TASK DIRECTIONS:
Restate word for word the lines of the records below, starting at the line that contains "Given: Click the strikethrough icon" and ending at the line that contains "This screenshot has height=751, width=1407.", with both of those lines included and nothing else.

RECORDS SUPPLIED:
====================

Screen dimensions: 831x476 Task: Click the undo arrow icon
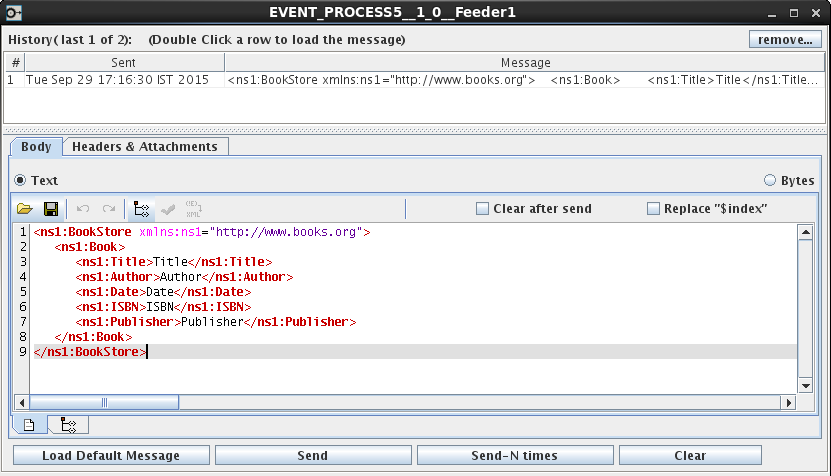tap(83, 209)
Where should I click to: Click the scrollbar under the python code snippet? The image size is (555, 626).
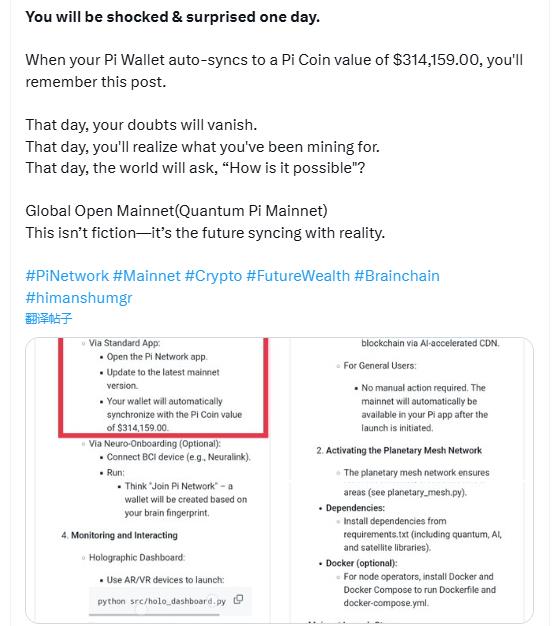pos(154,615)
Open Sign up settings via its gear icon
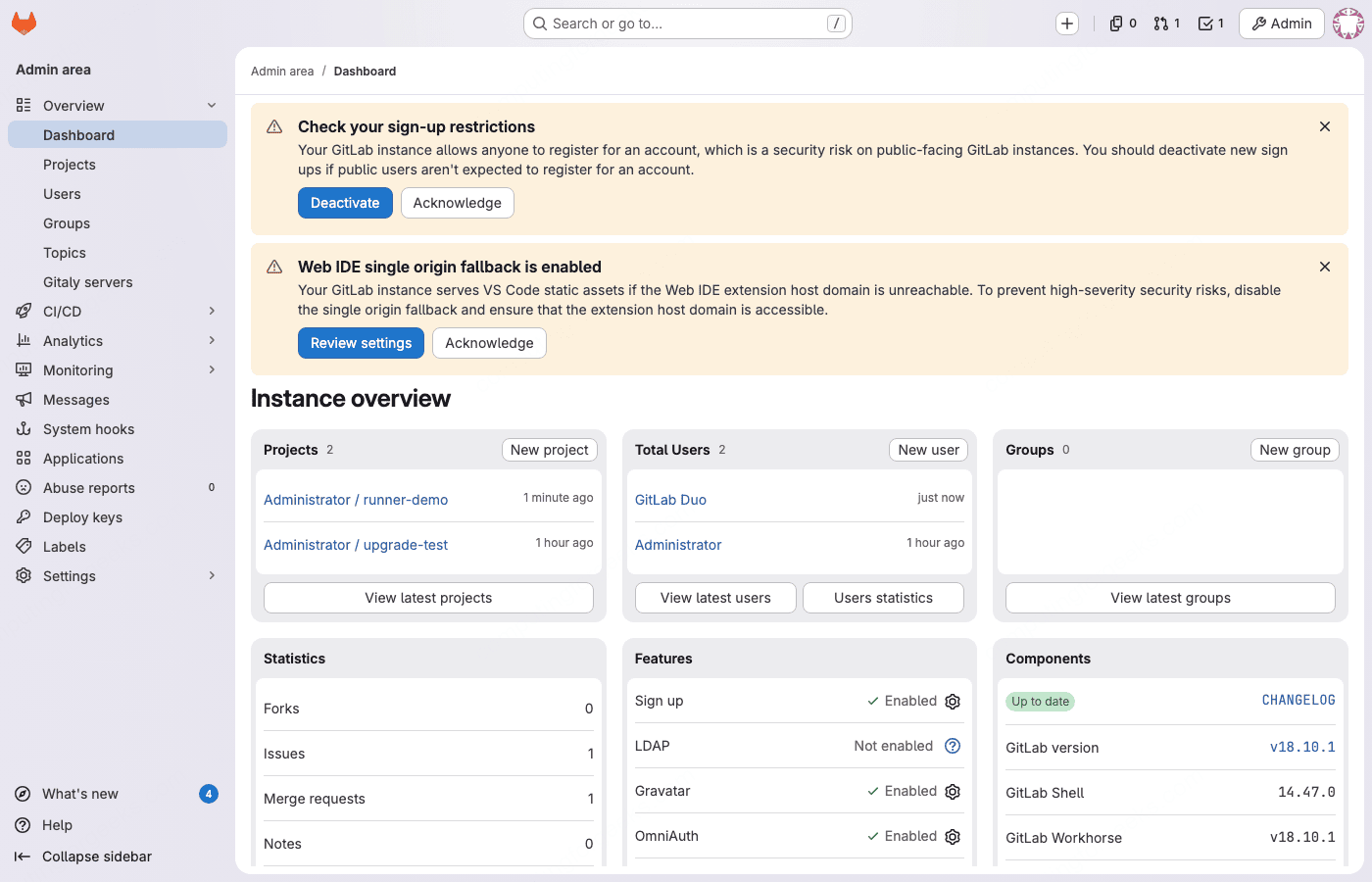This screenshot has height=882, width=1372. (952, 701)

====================

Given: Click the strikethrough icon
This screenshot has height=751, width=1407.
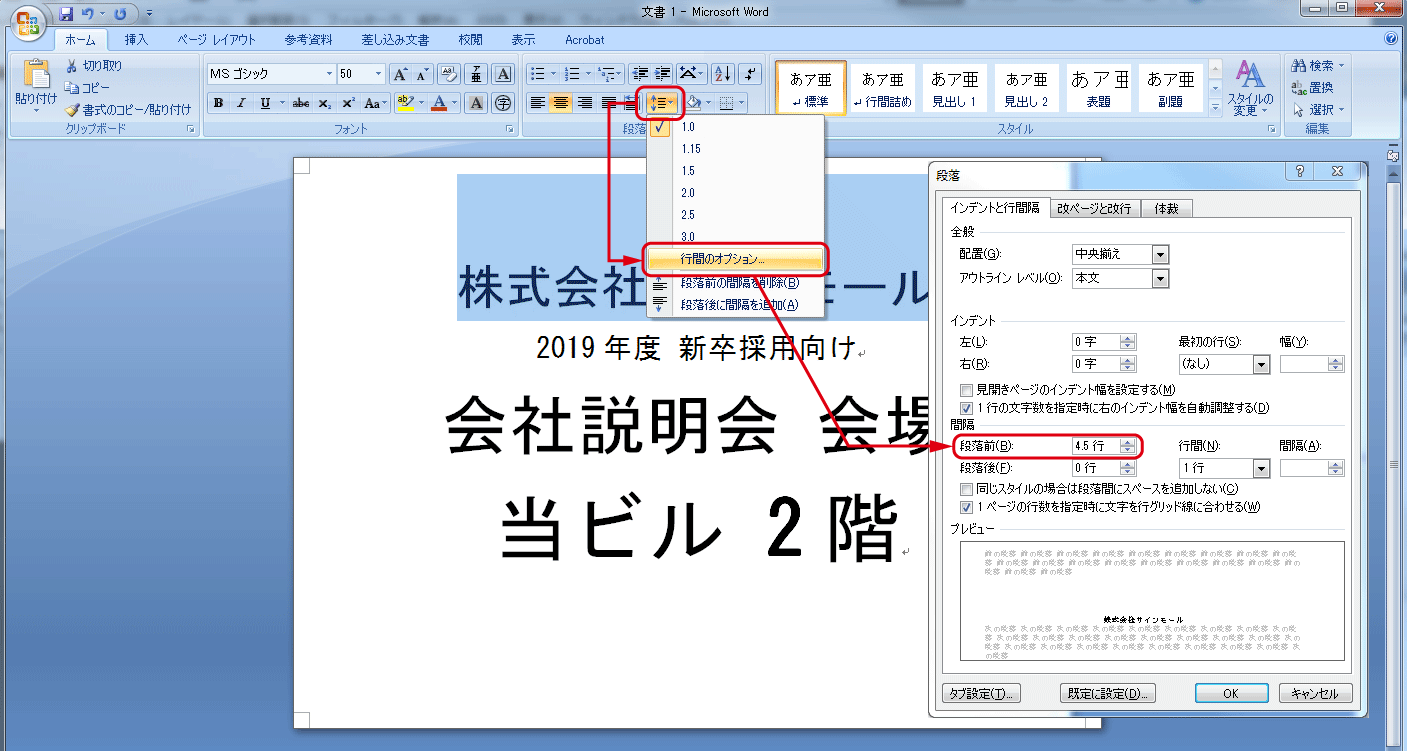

====================

YOUR RESPONSE:
Given: Click the strikethrough icon
This screenshot has height=751, width=1407.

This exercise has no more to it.